La palabra crisis es parte del vocabulario de los peruanos. Nadie se alarma cuando se dice que el Perú está en crisis; como ahora. Con la velocidad de las comunicaciones en tiempo real, el mundo ha empezado a sorprenderse de la profundidad de nuestras diversas crisis. Así, por ejemplo, es bastante difícil que alguien razonable entienda cómo es que el país con la mayor cantidad de muertos durante la pandemia, proporcionalmente a su número de habitantes, como el Perú, haya logrado en el lapso de apenas un año, haber vacunado a más del ochenta por ciento de su población objetivo, obteniendo un record a nivel global; y ello no obstante, se haya dispuesto, sin ninguna razón, sustituir al equipo de salud que lo hizo. No es fácil diagnosticar con acierto esa decisión patológica, pero el gobierno de Pedro Castillo la ha adoptado.
Desde la guerra que el Perú sostuvo con Chile, allá en el lejano siglo XIX, mientras las élites dirigentes se disputaban el poder en el país, el ejército invasor ocupaba buena parte de nuestro territorio nacional. Se perdió la guerra y los chilenos permanecieron varios años causando toda clase de estropicios. El país devastado que se recibió siguió convocando desencuentros de nuestra dirigencia y el concepto crisis confirmó su carta de ciudadanía. Aunque con algunos intervalos, el siglo XX transcurrió en la lógica perversa que hizo verosímil considerar que no hay peor enemigo de un peruano que otro peruano. Ni siquiera adversario, enemigo.

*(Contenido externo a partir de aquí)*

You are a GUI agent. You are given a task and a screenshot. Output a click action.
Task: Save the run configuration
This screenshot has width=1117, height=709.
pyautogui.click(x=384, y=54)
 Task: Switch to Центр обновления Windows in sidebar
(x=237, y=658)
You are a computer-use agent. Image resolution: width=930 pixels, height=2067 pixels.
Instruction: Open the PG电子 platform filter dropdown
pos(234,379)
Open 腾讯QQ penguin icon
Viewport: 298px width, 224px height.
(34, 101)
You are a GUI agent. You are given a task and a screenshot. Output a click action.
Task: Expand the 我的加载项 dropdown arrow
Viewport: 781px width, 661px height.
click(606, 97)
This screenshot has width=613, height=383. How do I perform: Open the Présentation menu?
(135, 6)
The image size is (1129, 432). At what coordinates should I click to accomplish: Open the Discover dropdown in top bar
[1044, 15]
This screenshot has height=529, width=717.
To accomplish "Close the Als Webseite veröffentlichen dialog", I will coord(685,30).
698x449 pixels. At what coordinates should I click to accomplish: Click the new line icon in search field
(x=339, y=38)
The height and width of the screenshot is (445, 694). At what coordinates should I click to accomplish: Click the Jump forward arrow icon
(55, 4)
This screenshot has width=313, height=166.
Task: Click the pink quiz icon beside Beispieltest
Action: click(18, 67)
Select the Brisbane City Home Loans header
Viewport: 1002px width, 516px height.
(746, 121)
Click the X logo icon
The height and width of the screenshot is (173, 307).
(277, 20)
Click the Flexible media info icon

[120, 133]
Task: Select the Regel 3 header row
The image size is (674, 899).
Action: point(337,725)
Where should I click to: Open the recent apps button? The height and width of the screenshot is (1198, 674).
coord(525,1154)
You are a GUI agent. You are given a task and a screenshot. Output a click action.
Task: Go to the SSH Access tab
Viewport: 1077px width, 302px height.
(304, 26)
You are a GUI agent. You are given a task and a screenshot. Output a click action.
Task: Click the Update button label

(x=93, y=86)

Lo que ha sucedido en nuestra historia, que es lo que genera las crisis crónicas, es que no se ha cultivado la idea de la colaboración ni la búsqueda de acuerdos, sino todo lo contrario: el ataque desleal y la confrontación. Por eso no se ha desarrollado nuestro sistema democrático: no se ha cumplido su esencia concertadora. Los partidos políticos, los movimientos sociales, las organizaciones ciudadanas, compiten y se confrontan conforme a las reglas de las mayorías, pero eso no debiera convertir a las minorías en enemigas a las que hay que eliminar. Una relación sana es la que hay que establecer entre los poderes del Estado: el Legislativo debiera coadyuvar, dentro de la autonomía de sus competencias y guardando su propio perfil, con el Ejecutivo, en hacer posible el buen gobierno. Hay que eliminar la insana actitud que ha imperado históricamente en las relaciones entre los poderes públicos. No se trata de exterminarse el uno al otro. Haber tenido cinco presidentes de la República en cinco años, desde el 2016, a razón de uno por año, es la prueba más elocuente del sinsentido en el que estamos.
Ahora bien, el actual gobierno de Pedro Castillo le ha agregado un nuevo ingrediente a la crisis de siempre: su acreditada incompetencia. Cualquiera sea la vía que se aplique para superar la incierta situación por la que se atraviesa, requiere tener respuestas a lo que vendrá después. Y solo la democracia en toda su magnificencia, despejará tales incógnitas.